Thanks everyone for your input, I had not realized this.

Parasaurolophus

It's also a lot easier to do once you know a lot of people in your field personally. Knowing you, they'll feel more obliged to get their stuff in on time.

But yeah, I don't think it's worth your time. I love special issues, and I love submitting to them, but the personal returns on your investment are really tiny (for organizing one).
I know it's a genus.

traductio

Quote from: Hegemony on December 22, 2019, 12:44:50 AM
A call for papers might produce good papers, but that doesn't mean those will turn into good articles.  Or that the articles will come in on time.  Or that the authors won't take offense when you ask for revisions.  Or that the revisions will come in on time.  Or that any of it will come in correctly formatted.  The reformatting alone will take many hours and weeks of your time.  You can't ask the authors to reformat, because that means they will take months and months to get the supposedly reformatted articles back to you, and then when they do come back, they will merely be incorrectly formatted in a different way.  I have recently edited two separate volumes, comprising twenty articles, all by established academics, and only one of those came in correctly formatted.  Also only one of the twenty came in on time.  (It was the correctly formatted one.)  The others were up to a year late.

I never cease to be amazed by people's inability to format chapters correctly. I'm not talking obscure formatting -- I'm talking Chicago author-date style. And then I fix the formatting for peer review (for a book in this case), and beg people to edit the correctly formatted version when they make their corrections (and highlight those instructions with capital letters and neon lights), and still they fail to send the correct version. And I can't ask them to correct their formatting because their paper is already six months late, but I don't want to alienate myself from them in this small field where I work.

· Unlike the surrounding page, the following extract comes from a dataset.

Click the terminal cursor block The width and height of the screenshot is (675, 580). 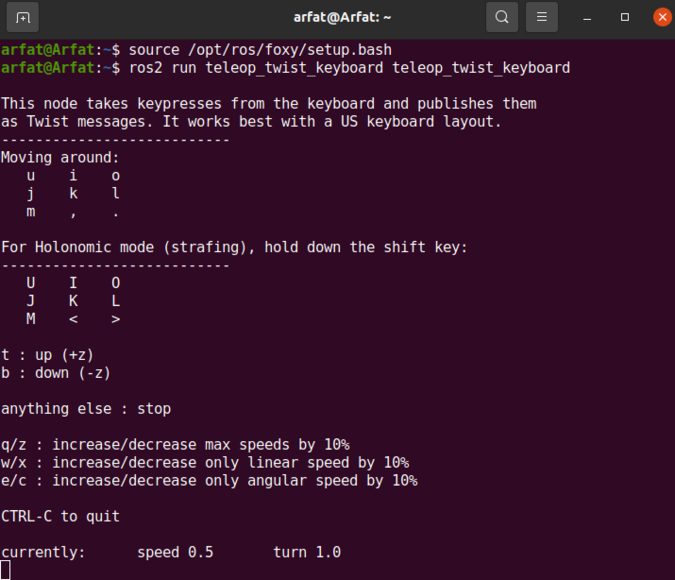[x=6, y=570]
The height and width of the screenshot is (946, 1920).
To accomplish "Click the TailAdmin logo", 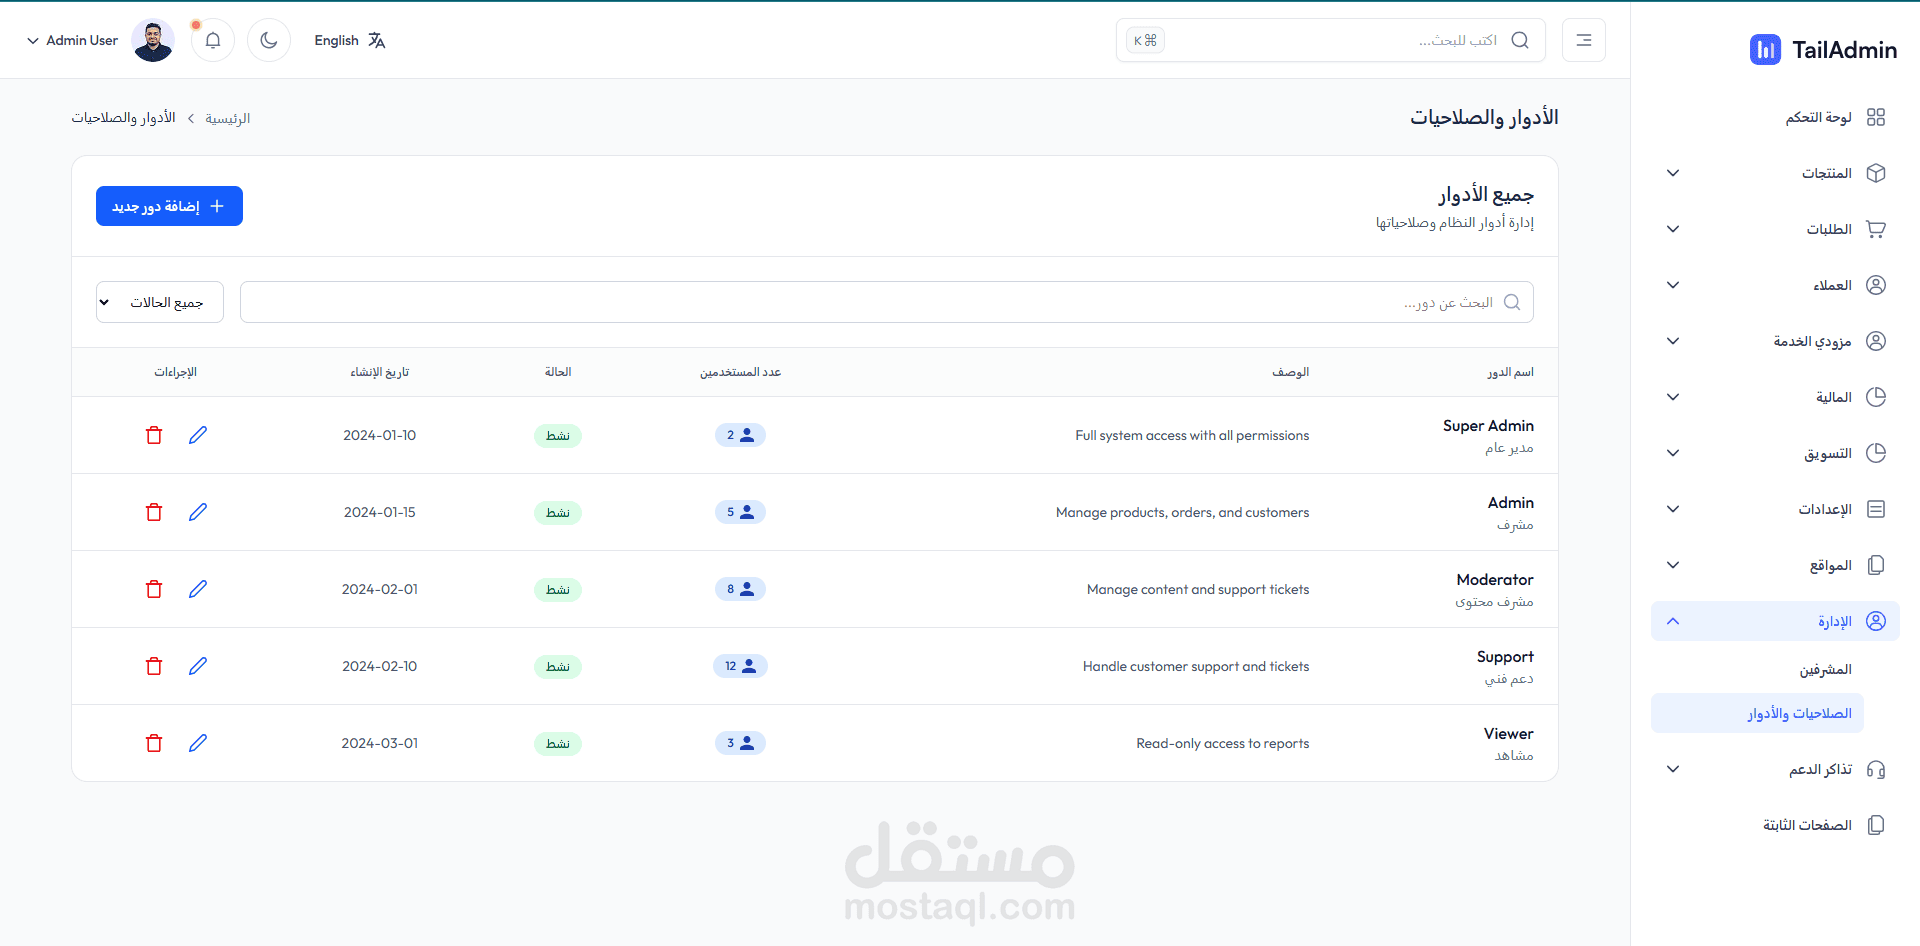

(And it's always the one who sends the chapter in on time who formats correctly, and that's because that's the one person who pays attention to details.)

Dr_Badger

IMHO, one of the hardest thing about academic professionalization is recognizing "opportunities" that will suck the life out of you without paying off. Guest editing a special issue and publishing an edited collection are two opportunities to be avoided at this stage in your career.

For reasons that others have outlined, you could have a much harder time launching such a project now than you will have when you are a more established scholar. Some search committees and tenure committees might not give much weight to editorial work. Some colleagues might even view editorial work as "service", not research. I'm afraid "service" won't help you get a job or promotion to tenure. It would be better to spend that time and energy publishing articles. 

Speaking of publishing articles: Publishing in a special issue of a journal is a fine way to establish your scholarly reputation! Also, special issues often emerge from or evolve into conference panels. Keep your eyes open and ears to the ground for any special issues emerging from the conference that you attended. Then, you can take advantage of that opportunity to develop your conference paper into a journal article. Let the more senior folks worry about screening proposals, assigning reviewers, making spreadsheets to track the status of each article and other boring stuff.